Server (100Mb NIC) --> router (100Mb) --> T1 ATM (IMA) PVC --> 128kb client circuit --> client PC (100Mb).
Certain times during the day, the server needs to send a lot of data to client PC. Since the server NIC is 100Mb and it traverses a T1, followed by a smal 128kb link at client site, whose job is it to make sure the traffic adjusts for speed differences? My captures at server side show an enormous amounts of TCP retransmits during the traffic bursts. I know frame relay has a mechanism to throttle back , but not sure how ATM PVCs handle this.
It will try to buffer (fifo) at first, but that will not really help, so when the buffer is filled, you will get tail drops, which will result in your tcp session slowing down, doing it's slow start thingie, get up to a certain speed again, get drops again, slow down, etc.
So actually it's doing what it should be doing. If you want to do it without the drops and retransmits, you probably need something that will play with tcp window sizes (like packeteers and the likes do). Or make your server limit itself.
ATM is quite close. Is it a single session or multiple ones? What you need is per-VC queuing correct ATM shaping parameters for this VC. For single session not much else besides making sure there is enough buffer to handle 128Kbs worth of traffic multiplied by round-trip time. For multiple sessions CBWFQ would be bees knees.
This is true to some extent however modern TCPs do a lot better. There is "fast retransmit" and "selective ack". Make sure Selective Ack is enabled on both ends if possible. Current Window's TCPs have it on by default. Easiest thing if you have captures is to look at the two SYNs.
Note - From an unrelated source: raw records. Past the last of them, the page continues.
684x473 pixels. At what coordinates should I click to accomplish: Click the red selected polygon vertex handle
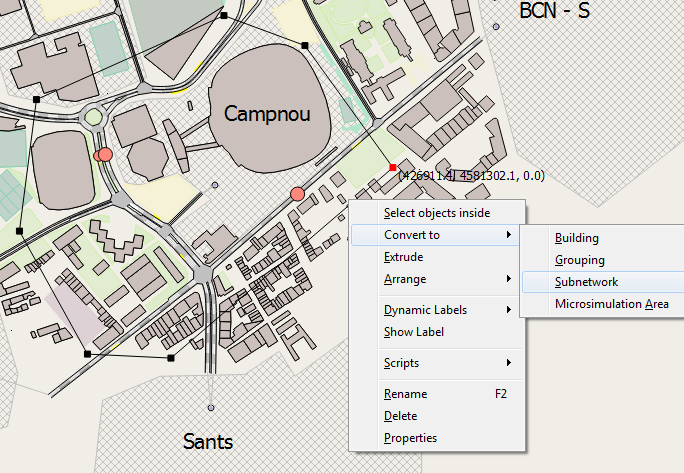(x=393, y=167)
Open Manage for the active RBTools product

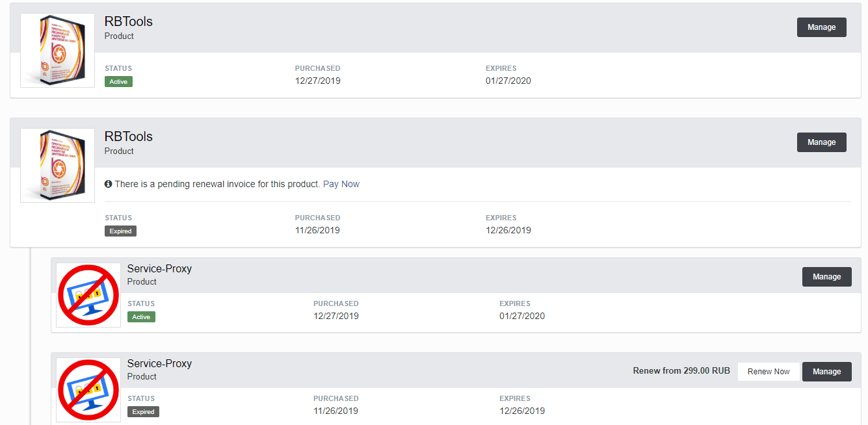coord(821,27)
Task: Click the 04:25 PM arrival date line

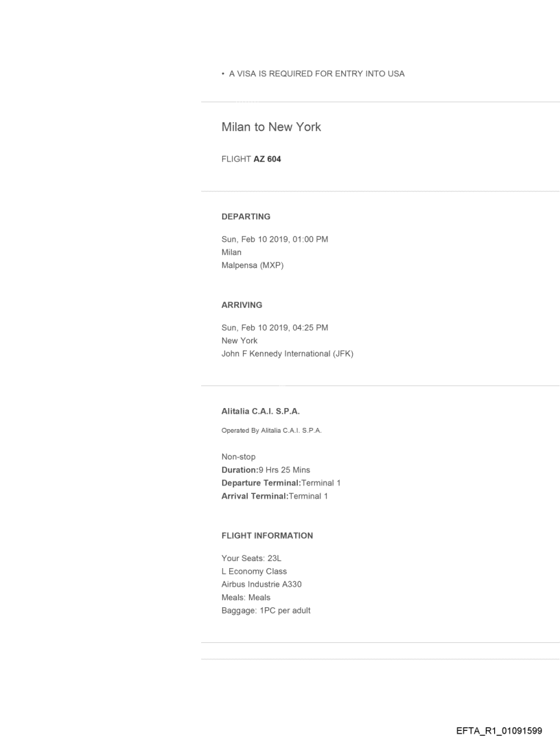Action: click(275, 328)
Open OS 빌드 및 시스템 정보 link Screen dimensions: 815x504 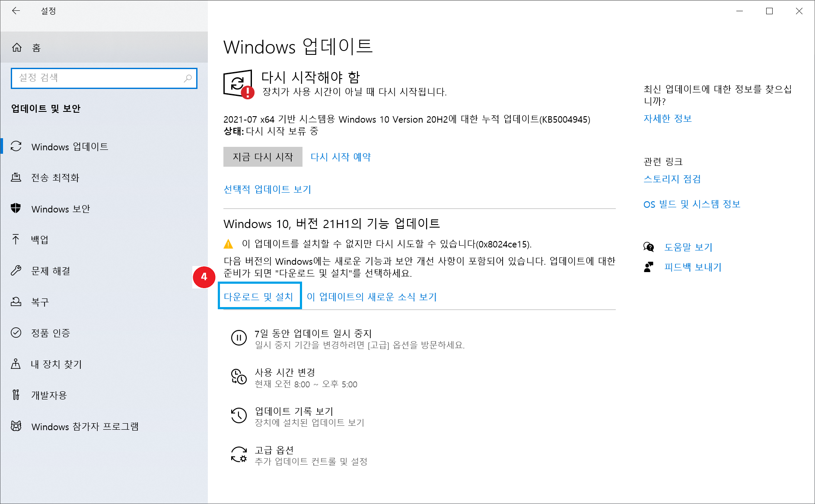click(691, 204)
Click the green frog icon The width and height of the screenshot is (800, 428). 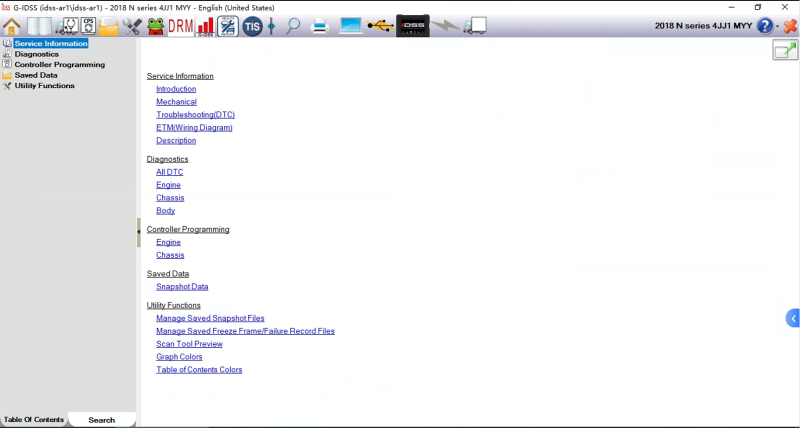pos(155,26)

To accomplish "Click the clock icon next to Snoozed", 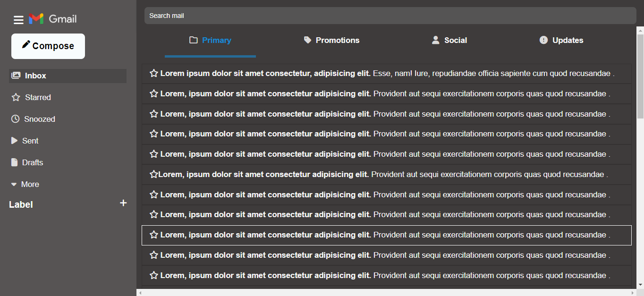I will (x=15, y=119).
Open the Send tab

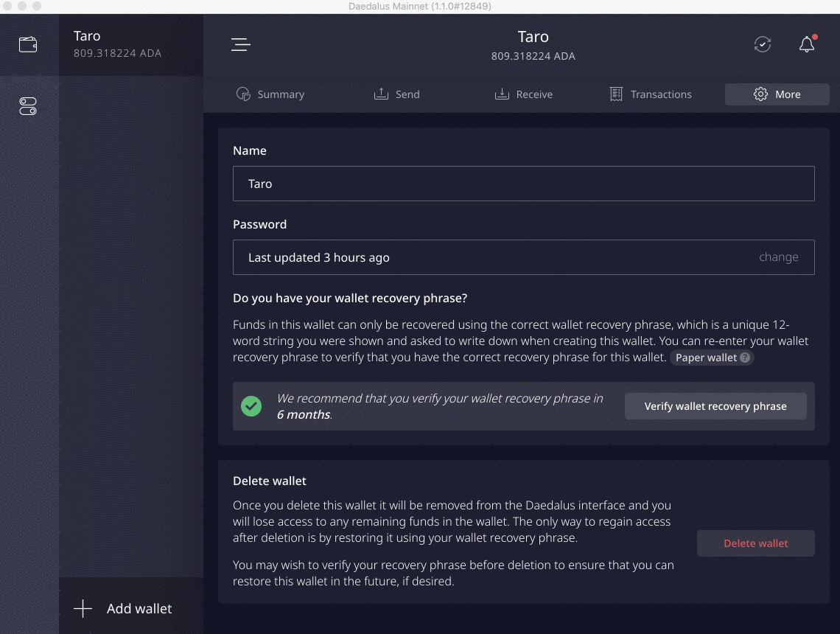[397, 94]
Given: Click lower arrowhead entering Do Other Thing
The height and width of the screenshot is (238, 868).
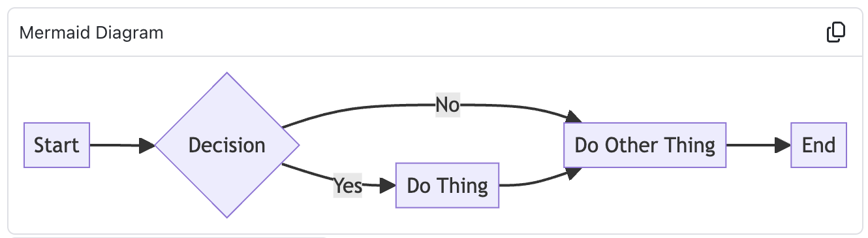Looking at the screenshot, I should [574, 173].
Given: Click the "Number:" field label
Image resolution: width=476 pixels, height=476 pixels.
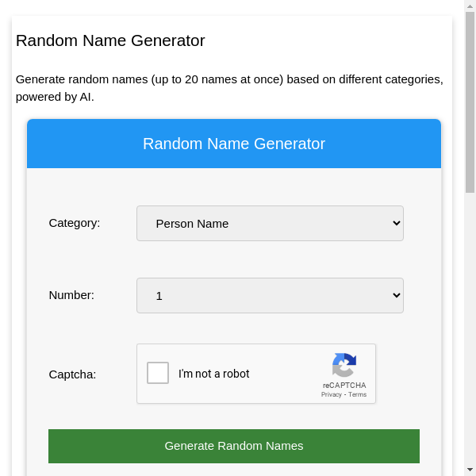Looking at the screenshot, I should [71, 295].
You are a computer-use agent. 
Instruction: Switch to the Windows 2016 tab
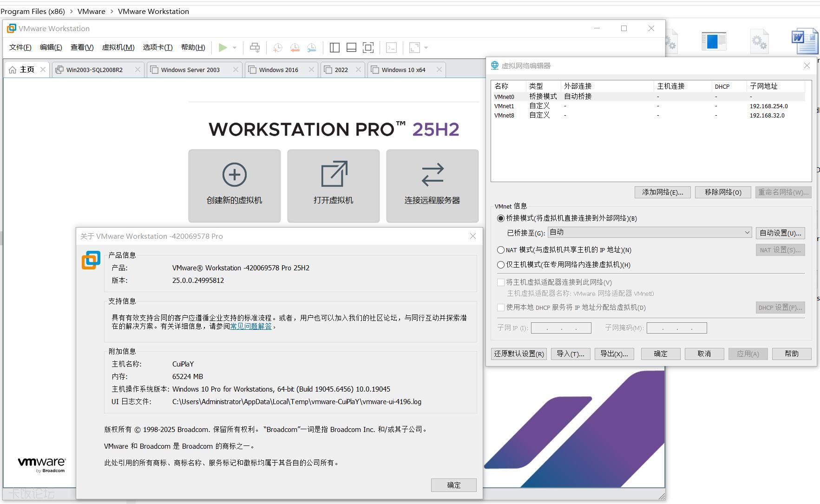point(278,70)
You don't say what "an enourmous number" might be.
1% would not seem too bad to me.
As already mentioned TCP was designed to deal with this type of network and, especially with all the modern bells and whistles, does pretty well.
Huge buffers are not the answer either. Andrey's advice sounds OK. The two TCPs communicate congestion information between each other, if you whack in a huge buffer, the main effect is to delay that comminucation.
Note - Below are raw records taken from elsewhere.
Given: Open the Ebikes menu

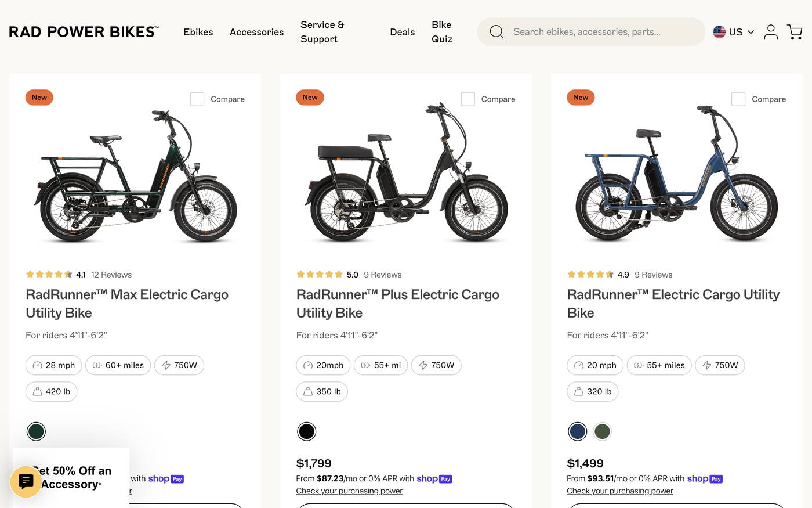Looking at the screenshot, I should tap(198, 32).
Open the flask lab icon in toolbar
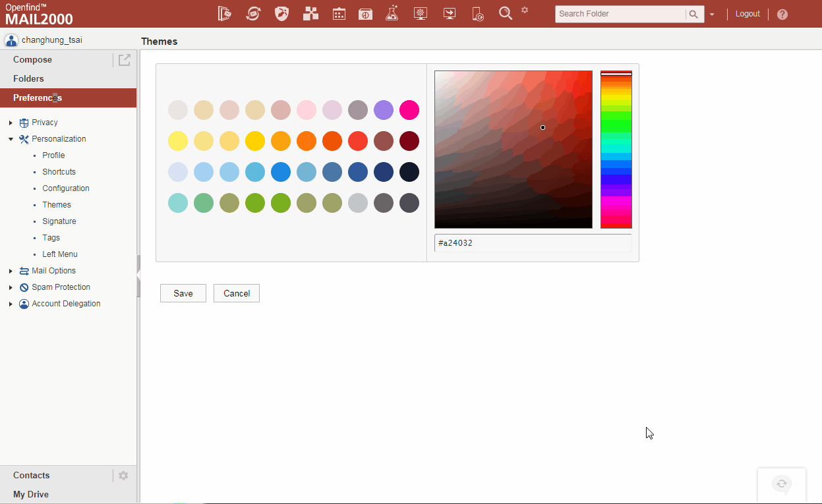The height and width of the screenshot is (504, 822). [x=392, y=14]
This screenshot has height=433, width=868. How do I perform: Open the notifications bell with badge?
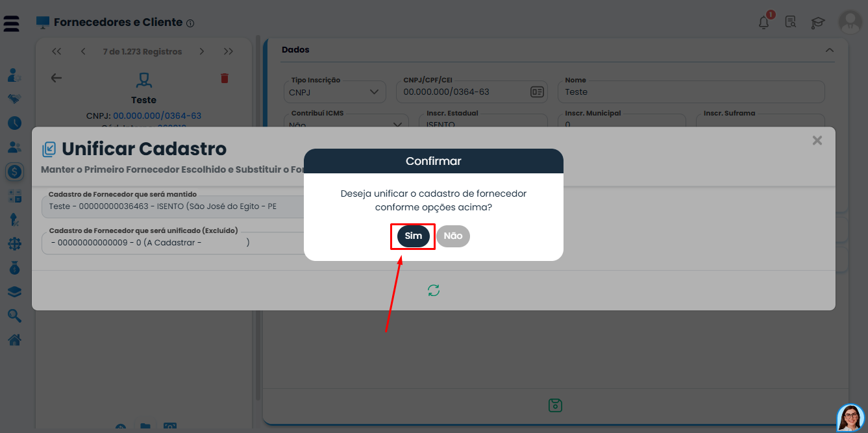click(764, 21)
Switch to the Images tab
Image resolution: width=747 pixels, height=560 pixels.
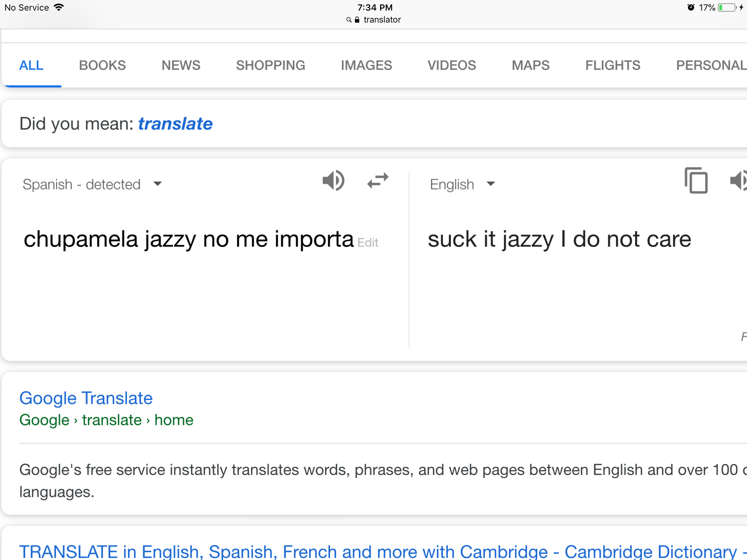[366, 66]
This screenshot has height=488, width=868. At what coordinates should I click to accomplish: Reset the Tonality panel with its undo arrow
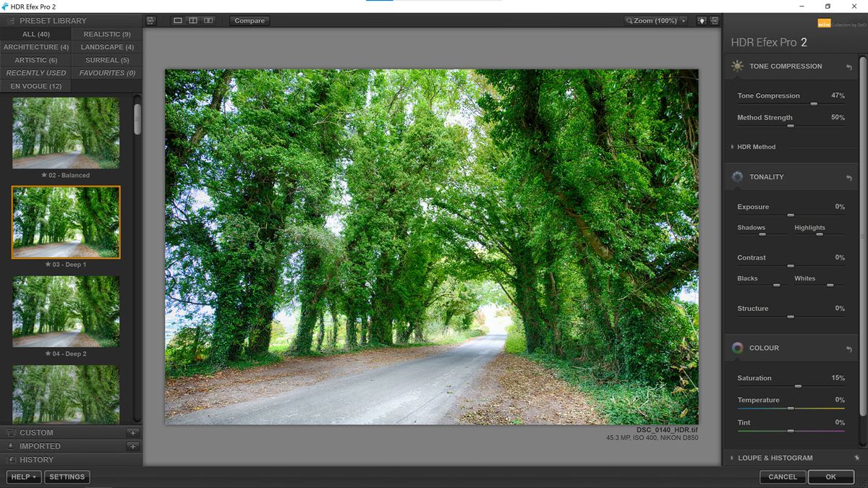click(848, 176)
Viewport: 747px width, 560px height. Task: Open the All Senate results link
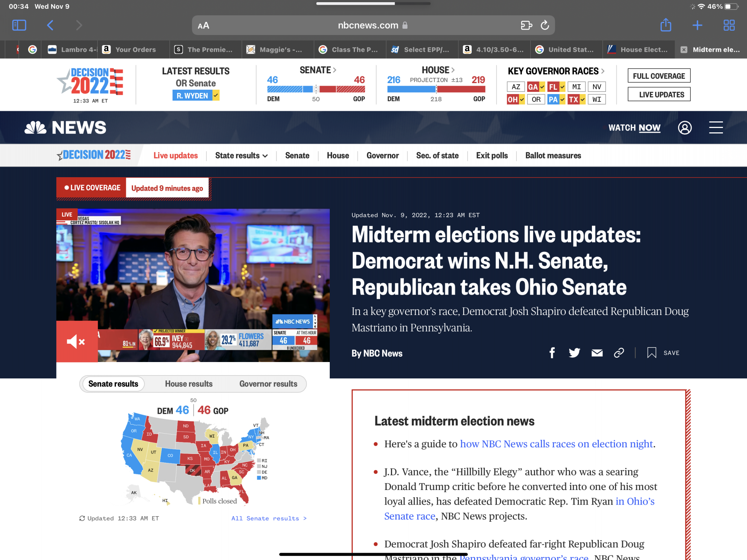click(269, 518)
The easiest place to see what is going on at a high level is to check the interface counters for output drops.
Worth noting that UDP does not have such a congestion control mechanism and that if you had a high proportion of UDP traffic then you might see some issues.
I know frame relay has a mechanism to throttle back , but not
Not sure - but it may depend on what type of PVC setup you have.
the only thing that understands the bandwidth change directly is the router - but unless you configure the PVC rate specific to that PVC it will just shape to line rate (ie T1 at your end).
Are you shaping the traffic to the ATM 128 K PVC or are you just letting it blast away at the ATM line rate?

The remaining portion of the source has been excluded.